Sounds and sights of the GG1 locomotive in operation, from an January 2, 1982 video taken in the cab by Mitchell Dakelman from South Amboy, NJ to New York Penn Station. DVD copy provided to URHS by LHRy Chairman Bill McKelvey. URHS owns and has cosmetically restored GG1s #4877 and #4879 into iconic PRR paint schemes.
Dear Liberty Historic Railway Board;
Bill, Martin, Jack, Larry, Ted, George & Greg -
Many thanks for your extremely generous support of the Steamboat Floating Classroom.
With our boiler re-tubing complete, and your help, SPLASH is providing many trips this Summer season to groups from Hunterdon, Mercer, Bucks, and other counties.
Gratefully, Eric and SPLASH Board: Cody, Brad, Gary, Kim, Liz, Pete, & Ray
Photo on card: The late SPLASH founder, Dr. Bart Hoebel with students
New-build 4-6-2 Tornado reached 101 miles per hour on a test run, setting a new heritage steam era record in the UK.

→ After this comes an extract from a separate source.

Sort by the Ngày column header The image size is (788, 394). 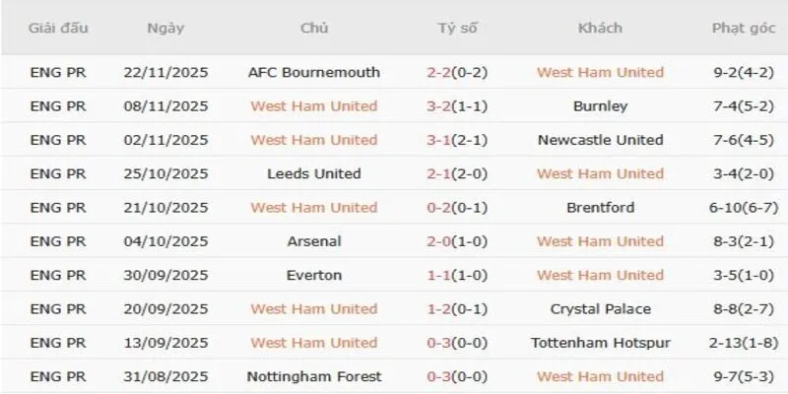pos(165,29)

A unique spectacle saw four trains - one headed by vintage steamer Flying Scotsman - run in staggered formation in parallel on 10 miles of main line to promote Virgin Trains’ new Azuma units due to enter service in 2018. The Flying Scotsman toured NJ and the US in 1969.
A phenomenal response to the Gloucestershire Warwickshire Railway’s £1.25 million Broadway extension stock offering means that trains will be running into the tourist honeypot next year.
Three vintage steam traction engines hauled the Isle of Man Steam Railway’s 2-4-0T Fenella up the 1,800 foot road climb of Snaefell Mountain.
The second Great North Steam Fair took place at Beamish Museum in April with a line-up of over 100 vehicles in action and on display, including a 15" gauge 2-8-2 carried on a trailer drawn by a steam traction engine. New-build locomotives Samson and Steam Elephant operated on the Pockerly wagonway and 1871-built Coffee Pot, hauling chaldron wagons was joined by Puffing Billy, making a rare working visit to the colliery railway. Beamish regularly operates vintage trams, steam locomotives, electric trolley buses, motor buses, and horse-drawn vehicles.
On Saturday, June 10th, members of the Military Transport Association of North Jersey set out for a special guided tour of the Military Technology Museum of New Jersey, housed within the InfoAge Science History Learning Center, 2201 Marconi Road, Camp Evans (formerly Fort Monmouth’s Top Secret radio testing facility), Wall, NJ. Gary Shultz was the driver of the comfortable Ford Transit 350 12-passenger van that the group rented.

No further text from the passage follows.